Anche le nostre comunità hanno voglia di Vangelo. Sembrano così distratte, impegnate altrove, indisponibili, ma quando si realizza l’incontro, quando si stabilisce la relazione le uniche parole che contano sono quelle del Vangelo e non sono lettera morta, ma raggiungono il cuore nella misura in cui da un cuore sono state gratuitamente offerte. L’iniziazione alla fede è continua ed è mondiale, anche qui la giornata missionaria fa scuola.
Un’altra sberla non indifferente viene dalla vocazione. È un tempo di magra, persino quelle vocazioni che fanno riferimento ad una certa radicalità sono notevolmente in crisi e forse la proposta è perdutamente inefficace. E mi spiego.
Il fascino è indispensabile per essere accalappiati. Non c’è amore senza rimanere affascinati, non c’è stima ed amicizia se non ti afferra la bellezza. Opposta alla bellezza è l’ovvietà. Negazione della bellezza è la freddezza. Scandalo della bellezza è la presunzione. Il rischio di rendere lontana ed indesiderabile la vocazione missionaria è sempre in agguato. Chiudendosi nel piccolo guscio della propria grande missione anche il missionario impoverisce la specificità della sua vocazione.

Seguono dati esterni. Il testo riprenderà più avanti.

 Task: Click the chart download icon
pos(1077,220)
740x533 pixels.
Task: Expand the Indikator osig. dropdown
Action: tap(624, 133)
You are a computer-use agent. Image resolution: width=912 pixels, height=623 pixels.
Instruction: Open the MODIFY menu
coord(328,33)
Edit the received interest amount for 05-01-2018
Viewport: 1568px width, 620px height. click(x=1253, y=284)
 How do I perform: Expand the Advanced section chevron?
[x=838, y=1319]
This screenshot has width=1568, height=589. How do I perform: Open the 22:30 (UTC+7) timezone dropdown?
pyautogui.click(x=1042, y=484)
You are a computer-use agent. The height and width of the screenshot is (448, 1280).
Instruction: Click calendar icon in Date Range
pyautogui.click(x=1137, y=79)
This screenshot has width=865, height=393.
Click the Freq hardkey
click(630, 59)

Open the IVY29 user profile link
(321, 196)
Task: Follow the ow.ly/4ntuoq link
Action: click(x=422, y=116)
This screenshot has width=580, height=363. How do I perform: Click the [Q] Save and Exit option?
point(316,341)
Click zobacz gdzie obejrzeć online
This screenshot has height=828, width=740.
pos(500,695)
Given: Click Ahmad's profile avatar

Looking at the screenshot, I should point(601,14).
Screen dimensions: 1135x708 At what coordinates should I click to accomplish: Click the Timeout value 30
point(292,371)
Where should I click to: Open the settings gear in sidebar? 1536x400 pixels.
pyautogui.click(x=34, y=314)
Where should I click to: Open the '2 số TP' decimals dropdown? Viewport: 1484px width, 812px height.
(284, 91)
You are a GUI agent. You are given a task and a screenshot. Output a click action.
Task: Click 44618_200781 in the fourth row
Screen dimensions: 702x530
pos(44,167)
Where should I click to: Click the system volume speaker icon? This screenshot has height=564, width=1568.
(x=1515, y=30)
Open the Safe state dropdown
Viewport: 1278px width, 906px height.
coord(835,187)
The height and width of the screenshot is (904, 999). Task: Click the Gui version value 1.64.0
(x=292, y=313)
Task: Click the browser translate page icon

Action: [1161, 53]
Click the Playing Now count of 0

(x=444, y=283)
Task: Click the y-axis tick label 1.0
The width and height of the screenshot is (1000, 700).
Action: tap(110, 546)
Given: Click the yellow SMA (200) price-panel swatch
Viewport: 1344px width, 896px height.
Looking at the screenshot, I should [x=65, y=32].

Mondiale è la tensione missionaria, locale inevitabilmente la sua realizzazione. Ci vuole un costante esercizio di purificazione per non cadere nella soddisfazione del particolare. Mi ha molto colpito il pensiero dei giovani, rientrati da un breve periodo di incontro con la missione, che sono venuti a raccontarmi di avere incontrato uomini e donne di fede, dediti ai propri fratelli, tanto che persino la povertà si è relativizzata davanti alla ricchezza del Vangelo!
Penso di essermi fatto, con queste righe scritte tutte d’un fiato, un buon numero di nemici che vanno ad aggiungersi a quelli di sempre, ma la cosa, pur dispiacendomi, non mi preoccupa. Quello che più mi sta a cuore è, ancora una volta, la giornata missionaria mondiale di cui ogni missionario è testimonial.
Mi piace guardarlo proprio così questo prezioso “segno”, che mi auguro non sia in via di estinzione, ma rimanga al suo posto in una Chiesa necessariamente missionaria: un testimone mondiale del concretizzarsi, in un luogo specifico, del mistero di Dio.
“Ho cercato di amare la mia gente con il cuore di Dio, torno in missione con questo continuo desiderio”: sono le parole di una suora che prende congedo da me chiedendomi la benedizione perché: “Io ci credo!” Non me ne vogliano i missionari doc, ma non ci lascino mancare il racconto della loro fede e della fede delle loro comunità aiutandoci ad aprire il cuore al mondo intero perché loro stessi non possono fare a meno di amare nello stesso modo tutto il mondo, tutto l’uomo. È così che vorremmo essere educati alla missione!